Ve şimdi dördüncünün başında. Ve Ukrayna, Beyaz Rusya'ya bakarsak, eğitim sistemleri farklı olsa da konumları aynıdır. Ve Kazakistan, Moldova - çok daha fazlası. Yani, geleceğin onlarca yılı için gelişmiş ülkelerin uzantısının zavallı nişine itilmekteyiz.

Burada kendini gösteren tek sonuç, kalkınma modelinde genel bir değişiklik olmadan ondan hiçbir şey çıkmayacağıdır. Kişi ancak karmaşık bir şekilde farklı bir yörüngeye gidebilir

Burada, neyse ki, büyük umutlar görüyorum. İki soru var. İlk soru, tüm ülkeyi nasıl yükselteceğimizdir. Bu gerçekten çok ciddi ve sorumlu bir iştir. Ancak politikacılarımız, ne sol, ne sağ, ne de merkezciler, her şeyi üstlenmenin gerekli olmadığını anlıyor. Eğitimi ele alın. Aslında, gelecek orada gerçekleşiyor.

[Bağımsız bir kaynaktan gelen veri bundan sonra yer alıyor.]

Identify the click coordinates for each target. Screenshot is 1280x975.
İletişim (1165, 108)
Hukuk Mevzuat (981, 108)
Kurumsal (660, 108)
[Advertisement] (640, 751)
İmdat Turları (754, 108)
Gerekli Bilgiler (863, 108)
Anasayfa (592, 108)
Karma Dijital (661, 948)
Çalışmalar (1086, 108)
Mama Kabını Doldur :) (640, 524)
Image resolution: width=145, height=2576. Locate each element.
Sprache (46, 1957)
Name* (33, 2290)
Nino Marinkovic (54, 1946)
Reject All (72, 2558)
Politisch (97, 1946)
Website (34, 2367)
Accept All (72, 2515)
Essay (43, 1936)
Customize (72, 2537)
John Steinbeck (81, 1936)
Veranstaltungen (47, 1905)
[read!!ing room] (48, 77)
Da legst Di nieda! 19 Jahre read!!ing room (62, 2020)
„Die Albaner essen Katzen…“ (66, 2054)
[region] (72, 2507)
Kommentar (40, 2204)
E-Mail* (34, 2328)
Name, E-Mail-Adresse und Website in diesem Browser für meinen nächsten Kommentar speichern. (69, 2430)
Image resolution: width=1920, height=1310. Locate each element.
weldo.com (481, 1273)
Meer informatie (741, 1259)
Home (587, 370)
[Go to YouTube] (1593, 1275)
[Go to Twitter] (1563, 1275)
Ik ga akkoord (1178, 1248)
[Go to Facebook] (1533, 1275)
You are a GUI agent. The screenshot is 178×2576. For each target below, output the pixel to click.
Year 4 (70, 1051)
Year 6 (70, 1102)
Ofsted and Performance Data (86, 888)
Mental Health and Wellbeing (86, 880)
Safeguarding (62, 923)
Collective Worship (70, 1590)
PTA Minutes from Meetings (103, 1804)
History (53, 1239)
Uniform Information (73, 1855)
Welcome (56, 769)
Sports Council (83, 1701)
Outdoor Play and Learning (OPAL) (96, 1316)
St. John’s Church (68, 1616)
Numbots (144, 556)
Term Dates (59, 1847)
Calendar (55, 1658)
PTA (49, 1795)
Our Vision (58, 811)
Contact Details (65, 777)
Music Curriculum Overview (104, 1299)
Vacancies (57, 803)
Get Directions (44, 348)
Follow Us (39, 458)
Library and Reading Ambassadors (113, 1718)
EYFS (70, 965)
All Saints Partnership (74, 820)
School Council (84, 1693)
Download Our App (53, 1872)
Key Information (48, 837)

Ve ikinci şey. Bir zamanlar, Federasyon Konseyi başkan yardımcısı Yuri Leonidovich Vorobyov ve daha sonra acil durumlardan sorumlu ilk bakan yardımcısıydı ve valileri eğitmeyi teklif etti. Araba kullanmak için kuralları öğrenmeniz, bir sınavı geçmeniz gerekir. Ve vali hiçbir şey bilmemeli, ekibi de bilmemeli.

Ancak valinin çok büyük bir bölgesi var, bazen daha fazla Avrupa devleti, elinde büyük kaynaklar ve büyük sorumluluk var. Görünüşe göre hangi tehditlerin var olduğunu, hangi acil durumların ortaya çıkabileceğini ve bunlara nasıl yanıt verileceğini anlamayı öğrenmesi gerekiyor. Ancak böyle bir eğitim sistemini tanıtmak mümkün değildi. Ve şimdi, bu nedenle, her şey Cervantes'in "Don Kişot" romanındaki gibi oluyor: "Depolarda okuyan ne kadar çok vali var, ama yönetime gelince, onlar gerçek kartallar!"